Una farmacia en la montaña

Antigua Farmacia de Boñar, en la plaza del Negrillón.

En verano mis padres solían dejar abierta la puerta de la botica, y el ruido y la excitación de la gente que había bajado de la montaña a hacer sus compras se colaba por encima del mostrador y atravesaba la farmacia hasta la cocina en la que desayunábamos mis hermanos y yo. Una puerta de vidrio opaco comunicaba la rebotica con la casa, y era imposible entender la una sin la otra. La farmacia era la ventana al mundo, el lugar por el que pasaba la vida ante los ojos de un niño. Y recuerdo nítidamente ese sonido atolondrado, ese barullo que anunciaba una mañana llena de juegos y descubrimientos. Luego salíamos corriendo hacia la calle, capturando al vuelo las últimas advertencias maternas y atravesando en nuestra carrera conversaciones sobre ganado, o alguna dolencia, o sobre éste u otro pariente, o sobre lo seco que venía el mes de agosto… improvisadas tertulias que surgían entre la gente que se encontraba en la botica. Porque en un pueblo, la farmacia y la taberna son la caja de resonancia de todo lo que sucede, lugares comunes por donde circulan las noticias en boca de los vecinos. 
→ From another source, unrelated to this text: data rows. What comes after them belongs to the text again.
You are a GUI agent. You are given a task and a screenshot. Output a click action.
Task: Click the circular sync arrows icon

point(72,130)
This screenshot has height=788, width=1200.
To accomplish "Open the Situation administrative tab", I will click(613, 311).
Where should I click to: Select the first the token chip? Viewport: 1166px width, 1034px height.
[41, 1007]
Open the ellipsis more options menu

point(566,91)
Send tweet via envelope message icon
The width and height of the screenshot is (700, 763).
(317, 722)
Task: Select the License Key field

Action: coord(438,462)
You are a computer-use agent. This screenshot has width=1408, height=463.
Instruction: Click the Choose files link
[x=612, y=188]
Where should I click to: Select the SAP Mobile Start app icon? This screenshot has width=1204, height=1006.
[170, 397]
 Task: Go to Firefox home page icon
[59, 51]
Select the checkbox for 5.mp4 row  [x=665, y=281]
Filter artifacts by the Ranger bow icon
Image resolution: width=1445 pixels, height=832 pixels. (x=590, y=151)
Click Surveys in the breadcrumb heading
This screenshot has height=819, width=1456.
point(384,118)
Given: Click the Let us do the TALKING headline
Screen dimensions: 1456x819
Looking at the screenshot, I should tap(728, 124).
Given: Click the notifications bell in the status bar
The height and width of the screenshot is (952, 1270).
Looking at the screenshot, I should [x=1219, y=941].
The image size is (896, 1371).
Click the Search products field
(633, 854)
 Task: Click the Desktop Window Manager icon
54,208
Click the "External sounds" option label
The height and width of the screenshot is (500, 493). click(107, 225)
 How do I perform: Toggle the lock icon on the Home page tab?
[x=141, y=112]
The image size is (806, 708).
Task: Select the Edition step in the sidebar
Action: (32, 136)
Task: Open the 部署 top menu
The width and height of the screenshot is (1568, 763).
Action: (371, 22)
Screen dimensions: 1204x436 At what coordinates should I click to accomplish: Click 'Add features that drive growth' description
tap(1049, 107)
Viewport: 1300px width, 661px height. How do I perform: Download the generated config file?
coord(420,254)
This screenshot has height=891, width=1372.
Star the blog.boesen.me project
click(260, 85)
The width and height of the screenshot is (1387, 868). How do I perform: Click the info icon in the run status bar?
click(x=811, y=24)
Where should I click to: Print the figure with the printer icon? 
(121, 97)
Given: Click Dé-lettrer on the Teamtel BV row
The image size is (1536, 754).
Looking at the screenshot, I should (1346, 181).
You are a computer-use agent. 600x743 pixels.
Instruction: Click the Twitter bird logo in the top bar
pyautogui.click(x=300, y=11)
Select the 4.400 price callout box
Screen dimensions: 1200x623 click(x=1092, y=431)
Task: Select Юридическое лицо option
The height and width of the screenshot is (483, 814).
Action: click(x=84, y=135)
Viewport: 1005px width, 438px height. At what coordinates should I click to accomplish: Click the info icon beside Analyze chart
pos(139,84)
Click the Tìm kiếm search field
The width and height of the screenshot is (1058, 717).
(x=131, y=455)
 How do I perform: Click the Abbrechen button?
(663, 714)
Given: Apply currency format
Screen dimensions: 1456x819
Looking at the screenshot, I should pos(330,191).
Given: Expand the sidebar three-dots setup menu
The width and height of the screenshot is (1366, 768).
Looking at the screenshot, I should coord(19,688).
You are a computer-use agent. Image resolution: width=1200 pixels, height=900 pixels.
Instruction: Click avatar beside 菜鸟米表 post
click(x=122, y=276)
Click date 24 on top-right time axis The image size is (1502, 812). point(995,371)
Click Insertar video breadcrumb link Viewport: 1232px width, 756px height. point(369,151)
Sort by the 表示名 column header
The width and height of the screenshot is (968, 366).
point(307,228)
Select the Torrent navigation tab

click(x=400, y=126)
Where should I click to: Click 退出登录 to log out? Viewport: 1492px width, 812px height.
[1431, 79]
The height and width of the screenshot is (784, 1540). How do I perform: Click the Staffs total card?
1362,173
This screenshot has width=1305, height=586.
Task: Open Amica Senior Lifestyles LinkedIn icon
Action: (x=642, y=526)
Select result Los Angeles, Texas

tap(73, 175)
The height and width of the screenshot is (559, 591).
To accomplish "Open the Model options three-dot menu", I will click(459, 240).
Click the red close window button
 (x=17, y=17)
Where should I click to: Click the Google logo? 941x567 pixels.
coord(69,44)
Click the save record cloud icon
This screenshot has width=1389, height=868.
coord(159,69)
En una ocasión mi hermano mayor se cruzó con algo más que conversaciones en su carrera, y atravesó literalmente la puerta de la farmacia sin importarle que estuviese cerrada. Es más, las crónicas familiares dicen que ni siquiera interrumpió su escapada (por lo visto le perseguía algún compañero de hazañas) cuando el enorme cristal, con el escudo de la serpiente enroscada a un cáliz impreso en su centro, estalló en mil pedazos. Él ni se inmutó, y aprovechando la confusión inicial, corrió a esconderse en algún rincón de la rebotica. 

Los ventanales de los escaparates también eran diana de numerosos balonazos. Y es que la plaza, frente a la que se encontraba la farmacia, habitualmente se transformaba en un rocoso campo de fútbol (esto también es literal, el suelo es de piedra), y las dos acacias que servían como postes de una de las porterías quedaban situados justo delante del escaparate, sólo separados de éste por la calle. Así que, si el chut en cuestión no era detenido por el eventual portero, el impacto sobre el cristal era casi inevitable. Nosotros quedábamos en silencio un instante, hasta que aquello dejaba de temblar y comprobábamos aliviados que había vuelto a resistir. Luego todos miraban hacía mí, haciéndome entender que los vínculos familiares me obligaban a negociar con la autoridad paterna la continuación del partido. No sé cuantos balonazos amortiguarían esos enormes ventanales, pero lo que sí recuerdo es que los partidos se alargaban hasta la noche en esos veranos irrecuperables de puertas abiertas y felicidad irresponsable. 

Como mis padres no podían dejar la farmacia desatendida, nosotros pasamos muchas horas en esa rebotica llena de frascos y cajas de cartón que escondían milagrosos productos. Para un niño, ese diminuto universo cargado de aromas y colores era un fecundo campo de juegos. Yo tenía mi pequeño escondite en el laboratorio, en una alacena situada directamente sobre el suelo y en la que se guardaban las garrafas de alcohol. Allí salvaguardaba mis tesoros: botes con insectos de todo tipo que capturaba en mis correrías y que ahora flotaban inertes sobre formol, tarros de mercromina caducados que en mis fantasías pasaban a ser peligrosos venenos o pócimas con superpoderes, tiras de esparadrapo, algún caramelo… 

Aunque mi botín más preciado eran las botellas de Calcio 20 que cogía de la estantería para sorber poco a poco en mi escondite, embelesándome en su aroma de fresa. Eran de forma alargada y estilizada, y una vez que daba buena cuenta del sabroso jarabe rosa sus huesos de cristal terminaban apilados en una esquina de mi guarida, como restos de una cacería. Imagino la cara de mis padres cuando descubrieron que su hijo, además de acumular toda serie de porquerías en el laboratorio, se había automedicado con unas cuantas de esas botellas. Y es curioso como el olor a golosina de ese jarabe es capaz de encender la memoria de aquellos años, y de transportarme dentro de su voluble fragancia hasta ese lugar en el que crecí feliz junto a mis hermanos. Tiene el mismo poder evocador que el manto de nieve que cubre el paisaje en los duros inviernos. Porque en mi pueblo, como en esa farmacia de la montaña, todo acaba teniendo el color de la nieve. Incluso los recuerdos.